UNPO Press Release on Recent Extradition Bill and Ongoing Protests in Hong Kong
The Unrepresented Nations and Peoples Organisation is deeply concerned about the harsh crackdown on protestors in Hong Kong and the impact of the recent extradition bill on human rights, democracy, and judicial autonomy in the region.
The proposed extradition law, which would enable authorities to extradite suspects to mainland China to face trial, was triggered by the murder of a young girl in Taiwan by her boyfriend after he fled back to Hong Kong and could not be extradited to Taiwan in the absence of an extradition agreement. In response to the bill, nearly 2 million protestors have taken to the streets of Hong Kong as part of a peaceful demonstration. Last week (12th June), the demonstration turned violent when the police used 150 rounds of tear gas, rubber bullets, and batons against the protestors. The UNPO strongly condemns the harsh use of force by Hong Kong authorities against the protestors exercising their fundamental rights to freedom of expression and peaceful assembly.

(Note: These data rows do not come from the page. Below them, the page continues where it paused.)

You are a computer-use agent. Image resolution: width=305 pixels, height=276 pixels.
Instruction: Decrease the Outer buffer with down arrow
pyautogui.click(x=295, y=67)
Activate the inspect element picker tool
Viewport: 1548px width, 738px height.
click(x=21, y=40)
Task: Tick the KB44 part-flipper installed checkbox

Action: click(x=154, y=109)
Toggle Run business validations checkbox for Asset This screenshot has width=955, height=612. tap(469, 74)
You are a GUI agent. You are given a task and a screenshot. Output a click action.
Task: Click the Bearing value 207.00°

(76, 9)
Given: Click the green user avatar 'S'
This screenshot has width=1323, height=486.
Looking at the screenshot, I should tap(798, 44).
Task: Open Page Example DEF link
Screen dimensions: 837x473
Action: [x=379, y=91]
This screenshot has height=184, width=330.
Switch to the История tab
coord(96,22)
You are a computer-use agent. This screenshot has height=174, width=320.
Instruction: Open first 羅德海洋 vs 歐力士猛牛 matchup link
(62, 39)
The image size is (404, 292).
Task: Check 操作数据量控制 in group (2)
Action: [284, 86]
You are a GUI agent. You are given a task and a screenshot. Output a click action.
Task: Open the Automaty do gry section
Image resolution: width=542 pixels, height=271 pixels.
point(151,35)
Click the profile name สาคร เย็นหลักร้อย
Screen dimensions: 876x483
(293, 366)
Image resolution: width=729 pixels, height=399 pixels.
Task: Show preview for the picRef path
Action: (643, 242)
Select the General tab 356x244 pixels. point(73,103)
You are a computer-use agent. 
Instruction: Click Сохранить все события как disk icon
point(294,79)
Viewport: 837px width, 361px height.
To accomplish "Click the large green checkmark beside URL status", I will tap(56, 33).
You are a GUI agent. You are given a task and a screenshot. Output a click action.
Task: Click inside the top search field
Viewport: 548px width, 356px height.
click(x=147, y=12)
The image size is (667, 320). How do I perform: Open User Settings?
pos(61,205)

Since 1997 Hong Kong has been a part of China under the "one country, two systems" principle, which guarantees that it retains its own judicial independence, legislature and economic system. However, in the light of the extradition bill, critics fear that Hong Kong would potentially succumb to Chinese Communist party pressure and extradite political opposers of the regime to Beijing. Many human rights observers have expressed this eventuality and given the Chinese Communist Party’s grim human rights record in other dissident parts of Chinese civil society, including the use of torture, arbitrary detention, and forced confessions, this gives rise to serious human rights concerns.
The extradition law, which will also apply to Taiwan and Macau, reflects the increasing efforts of the Chinese Communist Party to restrict self-determination and democracy in the region. The one country, two systems principles is ineffective if Hong Kong comes under China’s decisive control and cannot maintain its judicial independence, core values and the rule of law that its population advocate.